During the last six months, most Chinese companies that listed on US exchanges through reverse mergers have had the stuffing beaten out of them. Valuations have dropped sharply as a rash of short-seller attacks and fraud investigations launched by the US Securities & Exchange Commission have sent investors running for the hills.
But there are exceptions to this story: AutoChina International, for one. China Economic Review identified AutoChina as a dud last October, when we published a company report highlighting its continued and risky reliance on credit injections (a criticism that remains valid). The company now is facing both allegations of fraud from short-sellers and an investigation by the SEC, which caused a temporary stop in trading on June 30.
Despite these events, AutoChina’s share price remains surprisingly resilient. When it resumed trading the next day, AutoChina shares soon climbed back towards US$25, roughly the same level as one year ago. As of mid-June, short positions comprised only about 1.75% of the company’s outstanding float, compared with ratios of 30-50% for some of the reverse-merger stocks that dive-bombed earlier this year.
Defensive maneuvers
With these glaring short-comings, why haven’t short-sellers deflated AutoChina’s share price further? For one, the fairly high proportion of insider ownership is probably dampening movements in the company’s stock price – as of March, eight directors and executive officers held more than 70% of the company’s outstanding shares. Interestingly, a high proportion of insider ownership is one of the factors that Fitch Ratings recently highlighted in a report that counseled investors on minimizing their exposure to companies with corporate governance problems.

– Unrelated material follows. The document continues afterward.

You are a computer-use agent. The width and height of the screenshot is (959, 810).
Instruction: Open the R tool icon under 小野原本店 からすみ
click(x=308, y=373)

On most days, only a handful of trades are made in AutoChina’s stock. That has likely prevented short-sellers from gaining the momentum they need to make money. Some bloggers have suggested that AutoChina shares have been boosted by a “short squeeze” – meaning that the company’s stock price started to trend upward, forcing short-sellers to temporarily cover their losses by abandoning short positions and buying shares. Indeed, this squeeze might have been started by company insiders buying up shares themselves. Short squeezes usually occur in stocks with a small market capitalization and public float, like the company in question.
What is the takeaway here? For those who have criticized short-sellers for bullying the market, the example of AutoChina shows their job is not an easy one. Short-sellers who are moving to target Chinese companies listed in other markets should also take notice. The most successful Chinese frauds appear to be those that fly under the radar: No matter how egregious the facts are, short-sellers cannot make money if no one cares.